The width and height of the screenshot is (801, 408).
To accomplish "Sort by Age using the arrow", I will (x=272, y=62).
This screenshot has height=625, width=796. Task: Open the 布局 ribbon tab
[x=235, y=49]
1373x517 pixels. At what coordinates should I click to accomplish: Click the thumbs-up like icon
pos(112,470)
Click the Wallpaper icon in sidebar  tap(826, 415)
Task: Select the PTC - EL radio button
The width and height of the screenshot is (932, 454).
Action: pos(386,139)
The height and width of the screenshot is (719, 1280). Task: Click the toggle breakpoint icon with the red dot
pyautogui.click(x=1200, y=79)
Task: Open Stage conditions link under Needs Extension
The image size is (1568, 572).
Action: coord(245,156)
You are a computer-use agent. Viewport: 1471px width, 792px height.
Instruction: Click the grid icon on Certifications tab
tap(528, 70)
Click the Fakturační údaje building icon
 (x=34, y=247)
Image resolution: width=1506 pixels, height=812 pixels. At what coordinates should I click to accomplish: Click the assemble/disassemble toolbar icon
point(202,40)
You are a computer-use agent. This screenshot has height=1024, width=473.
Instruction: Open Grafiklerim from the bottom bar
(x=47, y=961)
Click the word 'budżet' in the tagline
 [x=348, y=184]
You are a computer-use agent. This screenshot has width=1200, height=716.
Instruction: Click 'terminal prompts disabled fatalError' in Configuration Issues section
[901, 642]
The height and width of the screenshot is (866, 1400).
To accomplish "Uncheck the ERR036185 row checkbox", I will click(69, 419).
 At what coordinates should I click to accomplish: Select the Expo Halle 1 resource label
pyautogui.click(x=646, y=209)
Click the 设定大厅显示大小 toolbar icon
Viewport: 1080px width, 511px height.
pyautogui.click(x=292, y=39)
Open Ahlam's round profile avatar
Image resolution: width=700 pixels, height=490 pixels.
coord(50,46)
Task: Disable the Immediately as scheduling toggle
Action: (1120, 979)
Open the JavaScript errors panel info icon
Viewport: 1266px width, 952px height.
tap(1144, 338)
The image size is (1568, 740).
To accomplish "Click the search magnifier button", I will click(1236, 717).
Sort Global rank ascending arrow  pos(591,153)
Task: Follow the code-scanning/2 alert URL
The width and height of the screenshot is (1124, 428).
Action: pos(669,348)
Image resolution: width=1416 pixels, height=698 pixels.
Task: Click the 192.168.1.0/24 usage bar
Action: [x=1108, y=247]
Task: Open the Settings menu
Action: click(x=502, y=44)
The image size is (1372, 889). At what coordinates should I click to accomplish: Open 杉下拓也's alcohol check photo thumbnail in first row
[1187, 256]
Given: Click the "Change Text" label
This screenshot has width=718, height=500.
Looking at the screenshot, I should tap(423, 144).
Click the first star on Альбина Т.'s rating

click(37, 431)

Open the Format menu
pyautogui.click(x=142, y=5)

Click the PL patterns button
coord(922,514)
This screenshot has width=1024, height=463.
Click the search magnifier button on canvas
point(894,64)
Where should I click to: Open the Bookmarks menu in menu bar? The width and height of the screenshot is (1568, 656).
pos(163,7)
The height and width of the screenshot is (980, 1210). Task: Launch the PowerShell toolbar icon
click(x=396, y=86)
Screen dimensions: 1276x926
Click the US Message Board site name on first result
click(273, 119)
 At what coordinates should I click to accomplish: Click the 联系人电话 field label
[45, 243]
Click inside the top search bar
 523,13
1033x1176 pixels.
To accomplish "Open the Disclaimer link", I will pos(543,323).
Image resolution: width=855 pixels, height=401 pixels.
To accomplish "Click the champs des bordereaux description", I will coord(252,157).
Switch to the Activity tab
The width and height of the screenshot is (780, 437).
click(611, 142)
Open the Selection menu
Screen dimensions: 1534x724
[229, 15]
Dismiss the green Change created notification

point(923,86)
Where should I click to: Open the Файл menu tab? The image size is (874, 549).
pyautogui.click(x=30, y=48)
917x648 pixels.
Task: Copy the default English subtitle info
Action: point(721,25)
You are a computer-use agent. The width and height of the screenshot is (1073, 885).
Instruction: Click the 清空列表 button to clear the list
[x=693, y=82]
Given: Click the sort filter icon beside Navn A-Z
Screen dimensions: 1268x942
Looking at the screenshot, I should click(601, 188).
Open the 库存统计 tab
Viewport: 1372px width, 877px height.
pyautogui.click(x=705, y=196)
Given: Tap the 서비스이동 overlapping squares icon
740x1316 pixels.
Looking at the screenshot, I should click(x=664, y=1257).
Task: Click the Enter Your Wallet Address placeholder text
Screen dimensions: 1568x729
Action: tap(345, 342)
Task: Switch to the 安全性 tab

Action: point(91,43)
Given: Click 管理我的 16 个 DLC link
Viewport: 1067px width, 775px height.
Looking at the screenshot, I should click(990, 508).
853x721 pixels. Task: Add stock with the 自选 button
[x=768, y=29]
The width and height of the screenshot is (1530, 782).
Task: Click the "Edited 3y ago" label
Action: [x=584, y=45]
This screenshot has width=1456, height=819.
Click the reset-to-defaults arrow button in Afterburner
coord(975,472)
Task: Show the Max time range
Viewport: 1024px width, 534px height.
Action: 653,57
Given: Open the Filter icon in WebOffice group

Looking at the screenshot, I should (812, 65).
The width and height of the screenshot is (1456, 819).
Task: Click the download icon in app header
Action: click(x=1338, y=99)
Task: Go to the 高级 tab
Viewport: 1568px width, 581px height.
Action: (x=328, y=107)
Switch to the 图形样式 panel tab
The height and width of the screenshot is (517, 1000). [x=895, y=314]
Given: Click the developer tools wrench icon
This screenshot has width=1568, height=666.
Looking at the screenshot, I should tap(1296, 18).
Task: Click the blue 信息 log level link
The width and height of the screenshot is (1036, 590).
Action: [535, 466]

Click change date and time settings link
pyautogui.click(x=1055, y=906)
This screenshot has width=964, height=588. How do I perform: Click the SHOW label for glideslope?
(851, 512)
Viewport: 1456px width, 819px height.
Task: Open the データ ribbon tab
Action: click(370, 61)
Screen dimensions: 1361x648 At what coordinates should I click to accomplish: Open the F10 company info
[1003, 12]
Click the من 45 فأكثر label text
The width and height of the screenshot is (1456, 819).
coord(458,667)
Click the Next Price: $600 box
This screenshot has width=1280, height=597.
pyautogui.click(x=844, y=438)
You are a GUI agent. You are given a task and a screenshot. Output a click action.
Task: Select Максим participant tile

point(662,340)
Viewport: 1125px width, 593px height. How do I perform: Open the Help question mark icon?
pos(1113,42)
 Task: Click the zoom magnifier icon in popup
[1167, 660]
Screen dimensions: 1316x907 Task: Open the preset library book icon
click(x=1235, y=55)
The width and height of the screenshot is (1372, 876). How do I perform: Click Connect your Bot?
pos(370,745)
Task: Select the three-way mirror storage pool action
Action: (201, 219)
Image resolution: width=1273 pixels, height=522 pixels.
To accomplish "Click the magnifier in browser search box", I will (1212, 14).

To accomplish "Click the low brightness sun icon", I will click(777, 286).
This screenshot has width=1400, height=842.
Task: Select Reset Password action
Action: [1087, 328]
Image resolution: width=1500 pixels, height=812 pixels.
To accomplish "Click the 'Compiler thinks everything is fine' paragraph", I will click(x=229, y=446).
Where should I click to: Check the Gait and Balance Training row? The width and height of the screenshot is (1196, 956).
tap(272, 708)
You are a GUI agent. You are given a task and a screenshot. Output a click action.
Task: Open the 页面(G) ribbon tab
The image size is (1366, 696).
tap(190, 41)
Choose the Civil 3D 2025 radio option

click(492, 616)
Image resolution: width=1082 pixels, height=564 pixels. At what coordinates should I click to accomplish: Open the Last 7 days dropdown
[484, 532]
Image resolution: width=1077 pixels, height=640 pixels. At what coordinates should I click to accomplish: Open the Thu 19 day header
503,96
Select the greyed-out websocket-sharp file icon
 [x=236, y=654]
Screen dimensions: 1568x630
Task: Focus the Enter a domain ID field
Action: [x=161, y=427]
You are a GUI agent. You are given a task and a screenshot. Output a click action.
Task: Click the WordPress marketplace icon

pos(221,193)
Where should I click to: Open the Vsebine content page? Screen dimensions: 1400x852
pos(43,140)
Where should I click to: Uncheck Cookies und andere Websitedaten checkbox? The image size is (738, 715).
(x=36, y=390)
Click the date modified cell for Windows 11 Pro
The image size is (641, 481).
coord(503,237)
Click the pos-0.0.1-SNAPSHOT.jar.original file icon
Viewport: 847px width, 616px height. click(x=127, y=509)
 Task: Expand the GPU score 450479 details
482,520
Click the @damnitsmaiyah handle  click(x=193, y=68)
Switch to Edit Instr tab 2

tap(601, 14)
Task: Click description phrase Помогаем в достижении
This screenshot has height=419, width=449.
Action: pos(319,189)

══════════

§ Goal
Repeat the rows above verbatim, from the line that contains "Given: Click the developer tools wrench icon" through the line that contains "Action: [535, 466]", including both of those lines.

§ Task answer
Given: Click the developer tools wrench icon
This screenshot has width=1568, height=666.
Looking at the screenshot, I should tap(1296, 18).
Task: Click the blue 信息 log level link
The width and height of the screenshot is (1036, 590).
Action: [535, 466]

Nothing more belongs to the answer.